Computational problem

In theoretical computer science, a computational problem is a problem that may be solved by an algorithm. For example, the problem of factoring

"Given a positive integer n, find a nontrivial prime factor of n."

is a computational problem. A computational problem can be viewed as a set of instances or cases together with a, possibly empty, set of solutions for every instance/case. For example, in the factoring problem, the instances are the integers n, and solutions are prime numbers p that are the nontrivial prime factors of n.

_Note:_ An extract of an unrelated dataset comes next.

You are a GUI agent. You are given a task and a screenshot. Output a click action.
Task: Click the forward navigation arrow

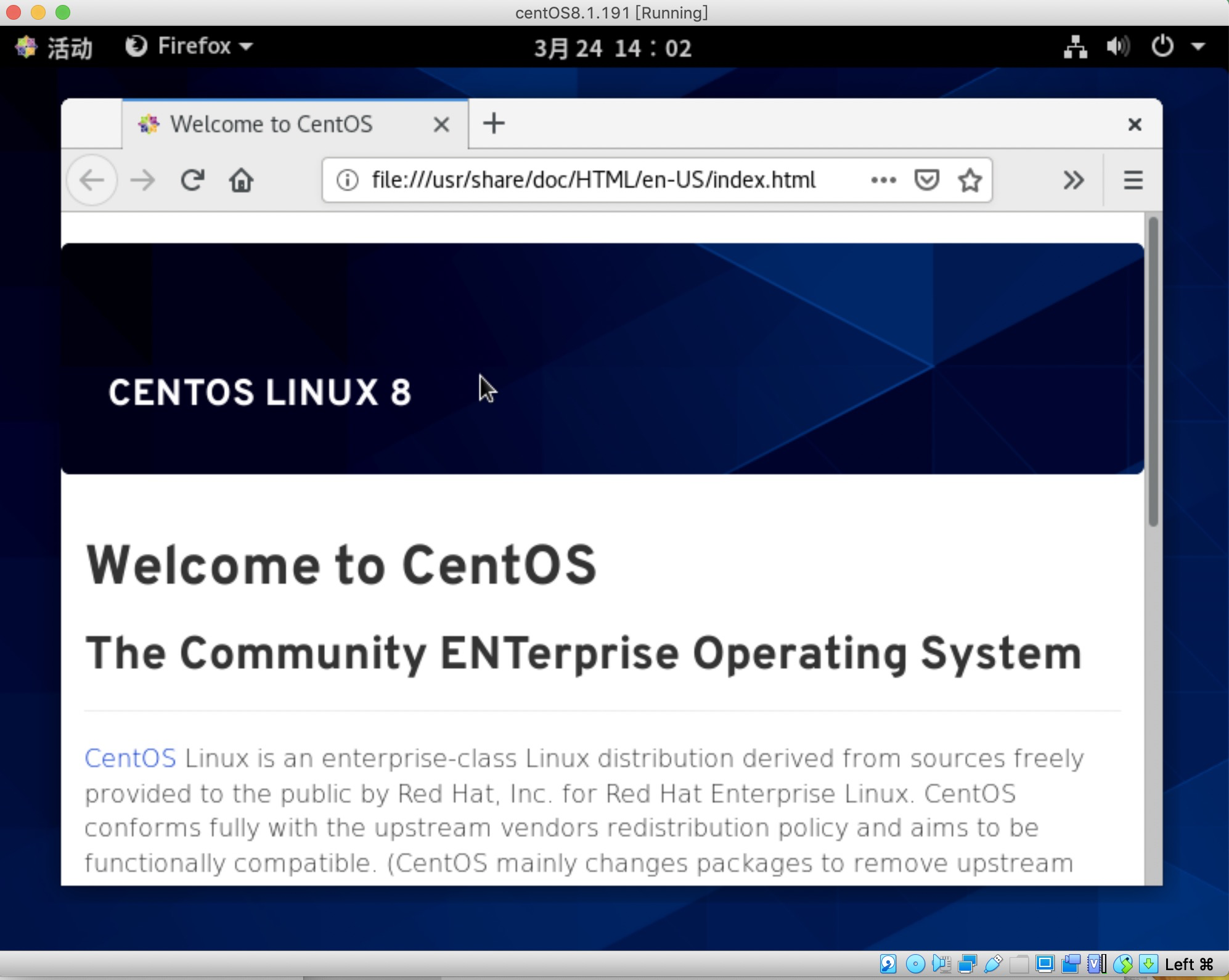(x=143, y=180)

Computational problems are one of the main objects of study in theoretical computer science. The field of computational complexity theory attempts to determine the amount of resources (computational complexity) solving a given problem will require and explain why some problems are intractable or undecidable. Computational problems belong to complexity classes that define broadly the resources (e.g. time, space/memory, energy, circuit depth) it takes to compute (solve) them with various abstract machines. For example, the complexity classes

  • P, problems that consume polynomial time for deterministic classical machines
  • BPP, problems that consume polynomial time for probabilistic classical machines (e.g. computers with random number generators)
  • BQP, problems that consume polynomial time for probabilistic quantum machines.

Both instances and solutions are represented by binary strings, namely elements of {0, 1}*.[a] For example, natural numbers are usually represented as binary strings using binary encoding. This is important since the complexity is expressed as a function of the length of the input representation.